### REQUIREMENT
Scan the records beneath this line for the line holding "Return home (960, 897)" and the line holding "[Unterstützen] (276, 93)", then transcribe exactly those two and all lines between.

[Stored data]
>>>
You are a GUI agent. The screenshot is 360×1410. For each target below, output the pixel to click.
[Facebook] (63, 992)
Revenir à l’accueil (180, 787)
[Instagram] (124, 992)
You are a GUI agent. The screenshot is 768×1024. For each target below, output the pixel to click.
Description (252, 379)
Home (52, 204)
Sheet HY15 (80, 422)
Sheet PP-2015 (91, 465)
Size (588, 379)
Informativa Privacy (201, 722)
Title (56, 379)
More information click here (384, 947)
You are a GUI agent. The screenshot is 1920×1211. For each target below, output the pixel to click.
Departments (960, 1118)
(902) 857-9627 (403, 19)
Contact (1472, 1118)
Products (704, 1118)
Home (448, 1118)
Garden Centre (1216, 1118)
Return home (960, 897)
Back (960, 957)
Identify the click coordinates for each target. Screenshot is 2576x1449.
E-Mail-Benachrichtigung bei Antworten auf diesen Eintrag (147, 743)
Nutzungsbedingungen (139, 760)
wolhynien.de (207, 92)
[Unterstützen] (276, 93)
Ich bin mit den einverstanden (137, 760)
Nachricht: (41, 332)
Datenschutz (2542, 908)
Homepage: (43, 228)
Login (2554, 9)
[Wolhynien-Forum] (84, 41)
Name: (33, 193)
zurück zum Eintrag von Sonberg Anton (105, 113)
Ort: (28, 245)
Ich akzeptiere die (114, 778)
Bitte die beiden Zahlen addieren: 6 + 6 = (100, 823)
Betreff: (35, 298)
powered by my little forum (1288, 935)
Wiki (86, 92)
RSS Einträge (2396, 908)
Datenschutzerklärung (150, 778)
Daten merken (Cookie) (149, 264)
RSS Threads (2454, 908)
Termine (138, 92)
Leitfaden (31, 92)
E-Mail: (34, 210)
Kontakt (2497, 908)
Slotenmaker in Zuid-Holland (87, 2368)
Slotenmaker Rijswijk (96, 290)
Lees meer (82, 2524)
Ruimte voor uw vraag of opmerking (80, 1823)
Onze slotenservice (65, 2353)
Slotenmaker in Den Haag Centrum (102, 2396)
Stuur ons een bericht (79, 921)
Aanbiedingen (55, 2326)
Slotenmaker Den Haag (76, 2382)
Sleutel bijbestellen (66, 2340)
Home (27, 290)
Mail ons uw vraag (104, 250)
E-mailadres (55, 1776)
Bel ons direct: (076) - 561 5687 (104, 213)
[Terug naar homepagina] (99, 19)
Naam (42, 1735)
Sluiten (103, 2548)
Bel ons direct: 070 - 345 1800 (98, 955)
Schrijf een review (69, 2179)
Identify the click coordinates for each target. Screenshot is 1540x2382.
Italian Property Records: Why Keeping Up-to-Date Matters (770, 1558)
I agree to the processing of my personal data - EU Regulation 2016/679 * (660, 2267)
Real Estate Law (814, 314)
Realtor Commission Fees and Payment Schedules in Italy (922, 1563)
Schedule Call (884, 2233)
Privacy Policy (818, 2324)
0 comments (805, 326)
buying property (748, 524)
<<<
### REPLY
Return home (960, 897)
Back (960, 957)
Identify the click coordinates for each target. Screenshot is 2576x1449.
E-Mail-Benachrichtigung bei Antworten auf diesen Eintrag (147, 743)
Nutzungsbedingungen (139, 760)
wolhynien.de (207, 92)
[Unterstützen] (276, 93)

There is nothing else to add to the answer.